Looking forward to a few months from now will be springtime in Russia, and what better time to go on a Trans-Siberian Experience than when the flowers are beginning to bloom and the skies are turning blue? Spring symbolises rebirth, regrowth and rejuvenation in Russia as in many other cultures. This season in Russia marks a change in the pace of life for many locals, who take time out to be with their families and enjoy the pleasures that life can bring. Although the weather in spring, between March and May, can be a little changeable, there are plenty of things to see and do during your visit.
When does springtime begin?
Often, we consider spring to begin towards the end of March and last through to May. In Russia, however, spring doesn’t truly begin until the first few weeks of May and even then there are some flurries of snow here and there. Much of Russia, in March, is covered in slush from the melting snow which disguises the true beauty of the landscape. This isn’t to say that slush or snow should dictate the time of your visit but it’s worth bearing in mind if you’re looking to visit when it’s warm and sunny.
Given the size of the country, temperatures in each city of Russia vary during spring, with Astrakhan proving to be the warmest in May. Irkutsk is one of the coldest cities in Russia throughout the year with temperatures hardly rising above 22 degrees in the summer. March sees very cold temperatures throughout much of Russia, but the weather does improve in places during April and May to unveil days without a bitter chill.
The season of “dacha”
Springtime marks the season of “dacha”, when many residents take time out to visit their country retreats. A dacha is the Russian term for a seasonal or year-round second home. Often springtime is the ideal time to make use of them. This time of year allows residents to feel closer to nature and take time for themselves and their families. Barbecues and picnics are among some of the popular family activities enjoyed when people go to their dacha in the countryside.

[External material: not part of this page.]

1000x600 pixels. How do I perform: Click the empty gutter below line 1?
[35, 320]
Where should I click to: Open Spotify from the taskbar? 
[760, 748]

Public holidays and festivals
There are some popular and important public holidays and festivals in Russia during the spring. On 1st May people gather to celebrate Labour Day, a holiday which used to feature parades in many of Russia’s cities.
9th May is Victory Day, a day when Russia celebrates the war efforts of their country in the Second World War. It is by far one of the most popular public holiday in Russia. A military parade is held in Moscow on the day to pay tribute to war veterans and in memory of the many soldiers who lost their lives in the war. Usually there is a spectacular firework display to be enjoyed in the evening.
Maslenitsa celebrates the end of winter and the coming of spring. Maslenitsa translates as pancake week and revolves around the bliny pancake which symbolises the round, warm and golden sun. It is usually celebrated between February and March so is worth looking out for if you visit Russia in the very early spring. Maslenista begins on a Monday, which is the ‘meeting’ day, which is then followed by ‘fun’ on Tuesday, ‘sweet tooth’ on Wednesday, ‘feast’ on Thursday, ‘visiting mother-in-law’ on Friday, ‘visiting sister-in-law’ on Saturday, and, finally, culminates with a ‘farewell’ ‘forgiveness day’ on the Sunday.
Of course, there are plenty of things to see and do in Russia throughout the year, such as trying the wonderful Russian cuisine. Each city has an array of attractions and landmarks to visit and explore. Most attractions and landmarks are perfect for year-round visits but some events take place, more specifically, in spring. One of the main events of the Russian spring is the Moscow Garden Show, taking place between the 13-16 Mar 2014, where all sorts of attractions from landscapes to aqua designs are showcased. Visitors can explore the beautiful gardens in and around the show.